• REQUIRED WORK
Restate word for word the lines beginning with the one that contains "Where should I click to: Click the 25,980" and ending at the bottom of the records below, both included.

• RECORDS FOR THIS EXERCISE
----------

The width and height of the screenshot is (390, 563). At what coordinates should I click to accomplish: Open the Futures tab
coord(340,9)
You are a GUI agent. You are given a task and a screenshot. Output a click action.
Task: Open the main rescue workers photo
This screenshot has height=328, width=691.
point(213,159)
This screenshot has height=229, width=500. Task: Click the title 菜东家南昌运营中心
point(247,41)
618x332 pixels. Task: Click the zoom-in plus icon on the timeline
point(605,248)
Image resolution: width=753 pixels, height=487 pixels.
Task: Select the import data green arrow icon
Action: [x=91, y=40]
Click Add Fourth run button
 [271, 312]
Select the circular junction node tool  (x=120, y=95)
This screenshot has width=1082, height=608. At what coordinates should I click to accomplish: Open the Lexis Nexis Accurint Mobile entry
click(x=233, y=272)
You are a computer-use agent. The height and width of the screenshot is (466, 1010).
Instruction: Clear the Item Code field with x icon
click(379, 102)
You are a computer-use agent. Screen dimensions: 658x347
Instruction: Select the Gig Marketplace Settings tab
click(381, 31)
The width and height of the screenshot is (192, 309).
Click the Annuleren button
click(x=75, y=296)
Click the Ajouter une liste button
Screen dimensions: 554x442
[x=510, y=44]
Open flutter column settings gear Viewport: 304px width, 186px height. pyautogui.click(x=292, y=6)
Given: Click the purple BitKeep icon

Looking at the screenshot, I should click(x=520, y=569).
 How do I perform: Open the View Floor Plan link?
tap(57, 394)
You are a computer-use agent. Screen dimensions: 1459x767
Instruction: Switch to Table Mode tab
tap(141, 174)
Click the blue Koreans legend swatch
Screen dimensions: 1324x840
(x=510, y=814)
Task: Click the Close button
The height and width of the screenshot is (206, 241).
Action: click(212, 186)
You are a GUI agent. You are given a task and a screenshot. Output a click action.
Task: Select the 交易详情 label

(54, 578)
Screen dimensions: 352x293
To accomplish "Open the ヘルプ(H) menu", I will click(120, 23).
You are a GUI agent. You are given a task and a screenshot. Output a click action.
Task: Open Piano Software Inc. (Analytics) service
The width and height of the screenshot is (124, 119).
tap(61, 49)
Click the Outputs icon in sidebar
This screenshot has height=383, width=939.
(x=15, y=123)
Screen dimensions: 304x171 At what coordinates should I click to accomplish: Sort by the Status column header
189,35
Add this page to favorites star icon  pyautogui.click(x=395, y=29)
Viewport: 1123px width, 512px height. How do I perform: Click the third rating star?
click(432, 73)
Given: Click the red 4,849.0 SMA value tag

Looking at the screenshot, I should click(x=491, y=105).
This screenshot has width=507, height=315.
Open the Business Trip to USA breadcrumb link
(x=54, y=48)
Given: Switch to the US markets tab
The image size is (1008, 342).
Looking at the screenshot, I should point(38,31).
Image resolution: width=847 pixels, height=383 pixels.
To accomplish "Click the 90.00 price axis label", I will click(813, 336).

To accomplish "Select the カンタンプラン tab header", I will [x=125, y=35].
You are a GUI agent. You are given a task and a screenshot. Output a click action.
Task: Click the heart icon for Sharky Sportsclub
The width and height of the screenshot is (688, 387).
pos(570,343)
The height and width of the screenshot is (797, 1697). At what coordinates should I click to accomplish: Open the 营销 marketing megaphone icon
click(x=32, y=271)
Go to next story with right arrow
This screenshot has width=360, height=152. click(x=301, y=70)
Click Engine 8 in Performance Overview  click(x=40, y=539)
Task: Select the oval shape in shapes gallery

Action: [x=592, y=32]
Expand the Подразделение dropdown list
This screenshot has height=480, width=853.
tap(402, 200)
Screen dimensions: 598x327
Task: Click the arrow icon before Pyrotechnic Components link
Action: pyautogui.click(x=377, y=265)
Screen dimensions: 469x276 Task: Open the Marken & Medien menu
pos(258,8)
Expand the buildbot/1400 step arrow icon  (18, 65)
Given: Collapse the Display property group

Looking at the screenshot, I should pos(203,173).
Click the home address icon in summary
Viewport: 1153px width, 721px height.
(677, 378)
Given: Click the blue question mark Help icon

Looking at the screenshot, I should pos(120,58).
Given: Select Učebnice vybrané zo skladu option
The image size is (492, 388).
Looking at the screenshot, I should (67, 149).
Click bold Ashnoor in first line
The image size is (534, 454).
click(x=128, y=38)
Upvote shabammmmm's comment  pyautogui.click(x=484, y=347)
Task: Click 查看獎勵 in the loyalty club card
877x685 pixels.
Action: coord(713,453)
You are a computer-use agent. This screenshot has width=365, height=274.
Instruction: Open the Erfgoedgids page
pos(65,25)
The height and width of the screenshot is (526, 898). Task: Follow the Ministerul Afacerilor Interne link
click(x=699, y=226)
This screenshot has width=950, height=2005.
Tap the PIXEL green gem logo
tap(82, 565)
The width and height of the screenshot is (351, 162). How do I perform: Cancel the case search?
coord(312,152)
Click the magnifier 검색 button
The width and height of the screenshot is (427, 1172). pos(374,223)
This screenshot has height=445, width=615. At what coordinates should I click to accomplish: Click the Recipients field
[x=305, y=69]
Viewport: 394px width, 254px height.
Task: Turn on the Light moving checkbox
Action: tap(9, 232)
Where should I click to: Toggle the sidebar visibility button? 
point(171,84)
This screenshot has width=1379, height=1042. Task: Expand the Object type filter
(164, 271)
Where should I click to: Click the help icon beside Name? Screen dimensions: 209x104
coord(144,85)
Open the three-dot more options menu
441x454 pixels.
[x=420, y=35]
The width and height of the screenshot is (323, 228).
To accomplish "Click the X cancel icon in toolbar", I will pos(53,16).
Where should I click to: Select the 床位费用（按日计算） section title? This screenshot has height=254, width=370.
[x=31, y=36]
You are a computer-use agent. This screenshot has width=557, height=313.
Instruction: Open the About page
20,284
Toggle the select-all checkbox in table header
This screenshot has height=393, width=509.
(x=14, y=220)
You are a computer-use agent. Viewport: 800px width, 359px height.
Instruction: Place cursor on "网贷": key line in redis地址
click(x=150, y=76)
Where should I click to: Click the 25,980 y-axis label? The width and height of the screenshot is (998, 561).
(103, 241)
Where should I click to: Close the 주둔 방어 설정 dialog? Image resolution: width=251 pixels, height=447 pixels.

----------

• OUTPUT FOR THIS TASK
Where should I click to: Click the 25,980 y-axis label? The width and height of the screenshot is (998, 561).
(103, 241)
Where should I click to: Close the 주둔 방어 설정 dialog? Image resolution: width=251 pixels, height=447 pixels.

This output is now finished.